Fears that AU$400m AUSTRAC fine will cause Star’s supernova
Australia’s financial crimes watchdog AUSTRAC could push casino operator Star Entertainment close to the brink if it is granted the AU$400m fine it is asking for from the Federal Court.
The Star Sydney saw its licence suspended in 2022 over AML violations but is still allowed to operate. The proposed fine eclipses the AU$300m rescue package that Bally’s agreed to from Bally’s Corp.
During a Federal Court hearing this week, AUSTRAC’s Simon White SC, said: “If you want to run a casino, you’ve got to put in place very costly and significant systems, processes and controls. There was a manifest failure on the part of Star to do that and that warrants this court imposing a very high penalty, much higher than $100m.
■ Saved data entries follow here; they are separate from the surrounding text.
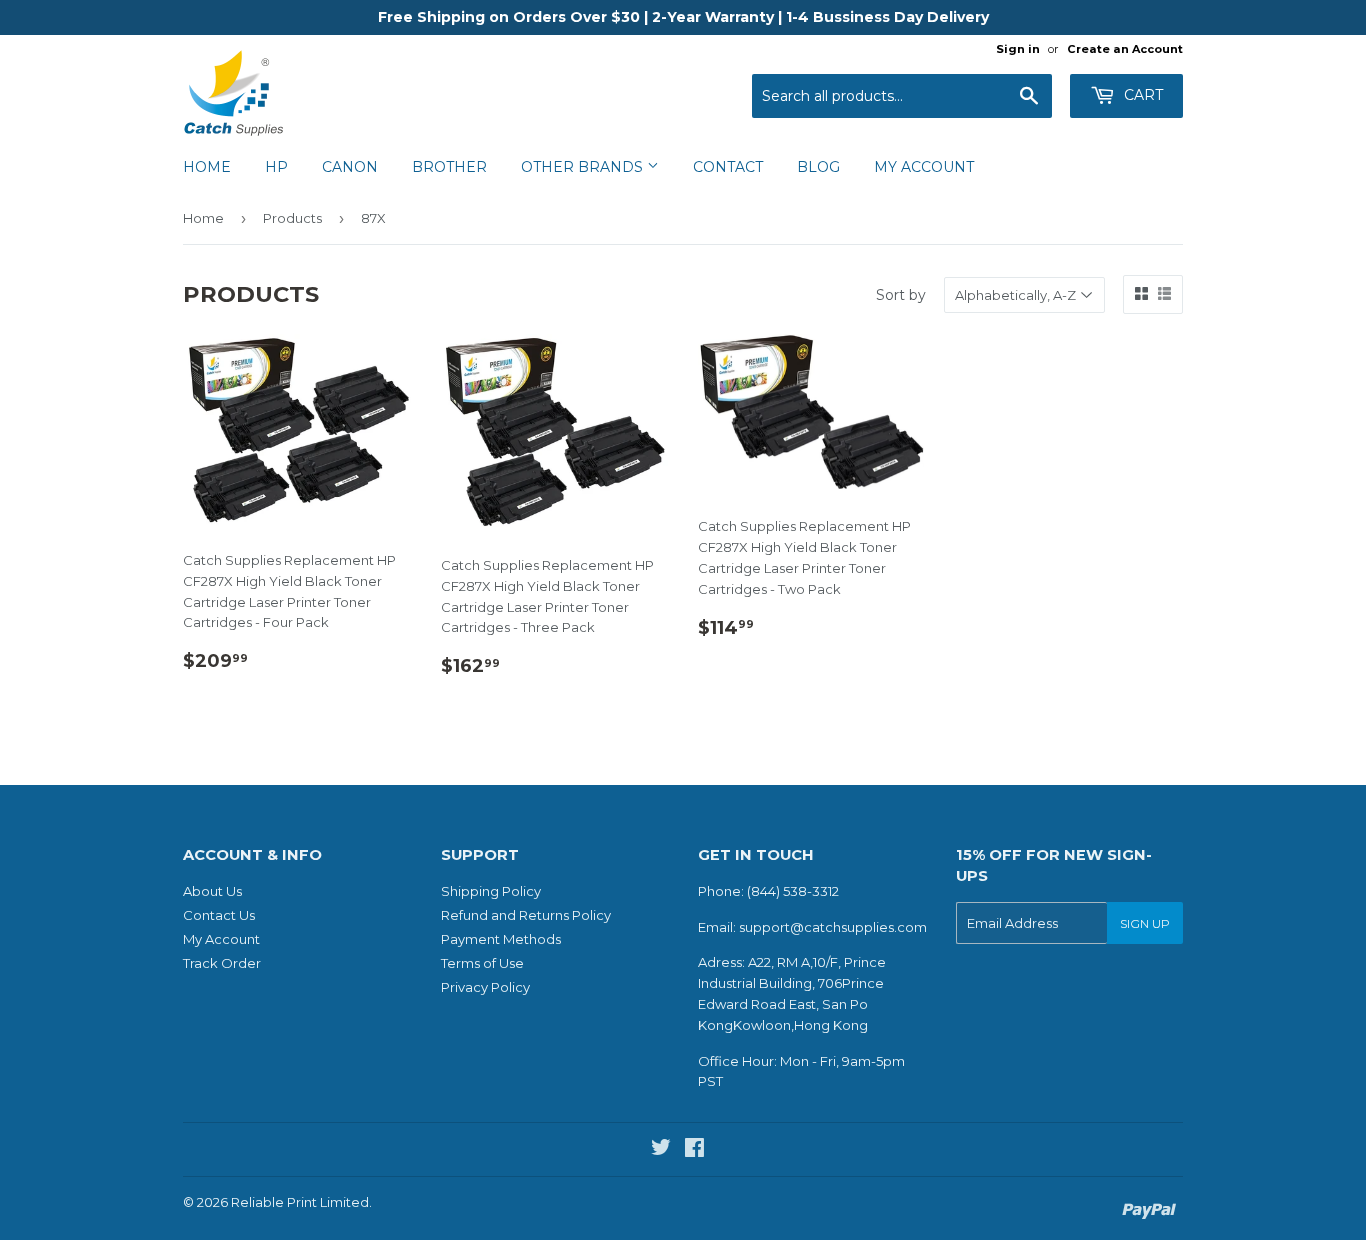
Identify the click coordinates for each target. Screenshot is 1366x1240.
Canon (350, 167)
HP (276, 167)
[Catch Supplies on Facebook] (694, 1150)
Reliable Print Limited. (301, 1202)
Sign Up (1145, 923)
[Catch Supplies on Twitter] (661, 1150)
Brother (449, 167)
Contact (728, 167)
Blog (818, 167)
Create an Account (1125, 49)
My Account (924, 167)
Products (292, 218)
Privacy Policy (485, 987)
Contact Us (219, 915)
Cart (1141, 95)
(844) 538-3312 (793, 891)
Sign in (1018, 49)
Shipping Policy (491, 891)
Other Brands (584, 167)
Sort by (901, 295)
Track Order (222, 963)
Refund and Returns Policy (526, 915)
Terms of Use (482, 963)
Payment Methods (501, 939)
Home (207, 167)
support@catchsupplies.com (833, 927)
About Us (212, 891)
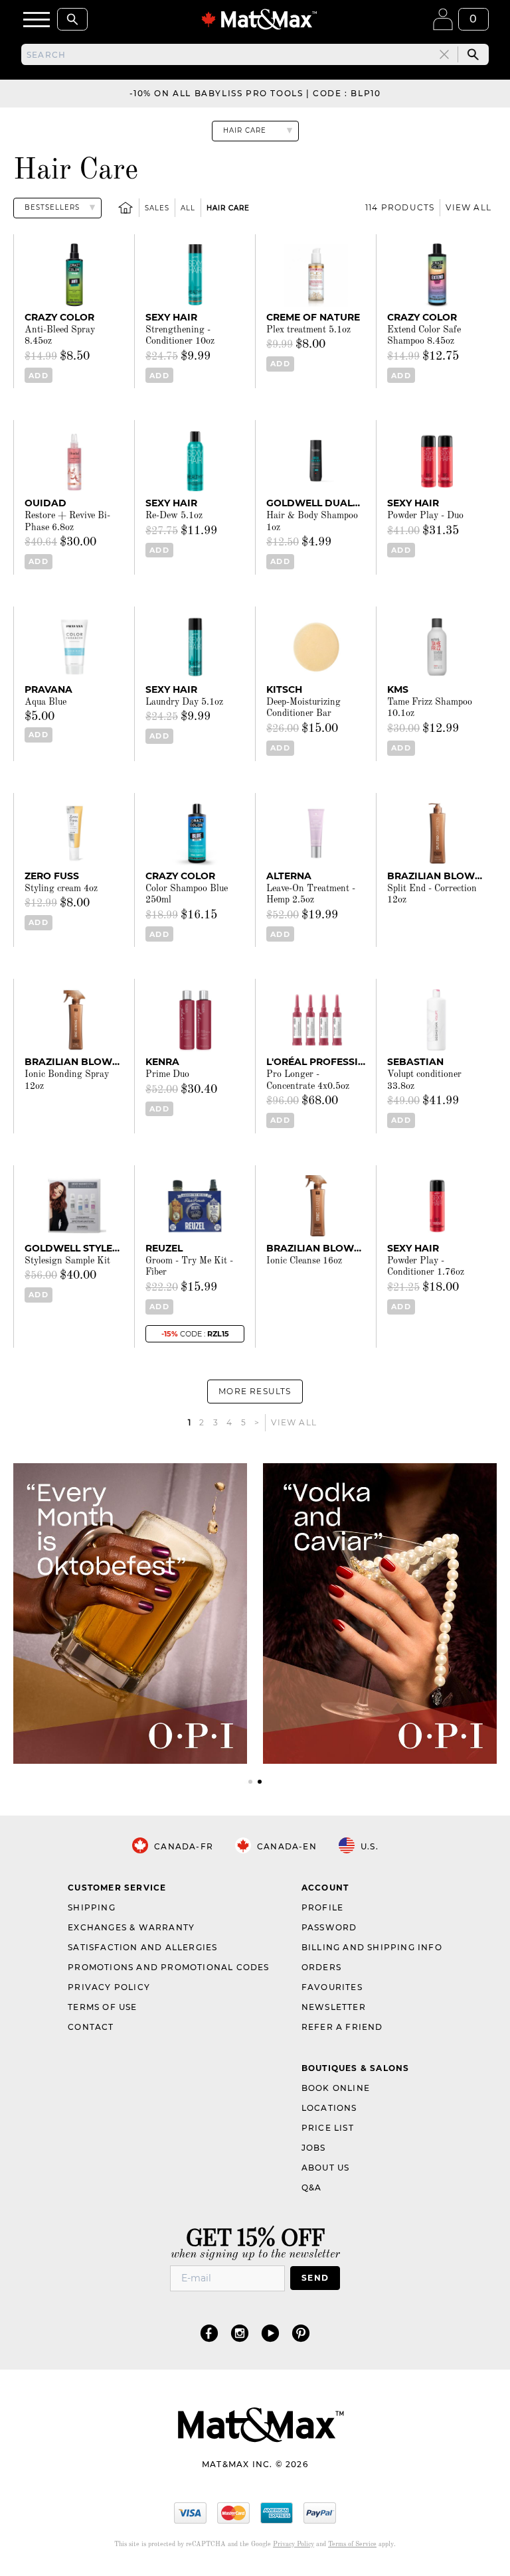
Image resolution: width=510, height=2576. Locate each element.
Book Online (335, 2088)
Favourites (332, 1987)
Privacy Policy (109, 1987)
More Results (254, 1391)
“An oppressive penalty, we accept, is not appropriate but $400m is not an oppressive penalty in this case. It’s an appropriate penalty for specific and general deterrence purposes,” he added. “Those failures were the inevitable result of a corporate culture that prioritised profit over compliance.”
Star committed ‘innumerable contraventions’ of AML laws, welcoming custom from 117 high-risk customers, who came with a money laundering risk.
Mr White added: “The Suncity case study reveals the extent to which management, senior management, abdicated their responsibility. There was a deliberate courting of (money-laundering-terrorism-financing) risks and likely contraventions.”
“They would have the opportunity to gamble that money, get the returns, wash it, do it again,” Barrister Daniel Tynan told Justice Cameron Moore.
It worked with Macau-based junket Suncity to run an unbranded VIP gaming room known as Salon 95 with credit lines of up to AU$266.67m.
Indeed, its high-risk junket business accounted for 14 per cent of the company’s revenue over a five-year period.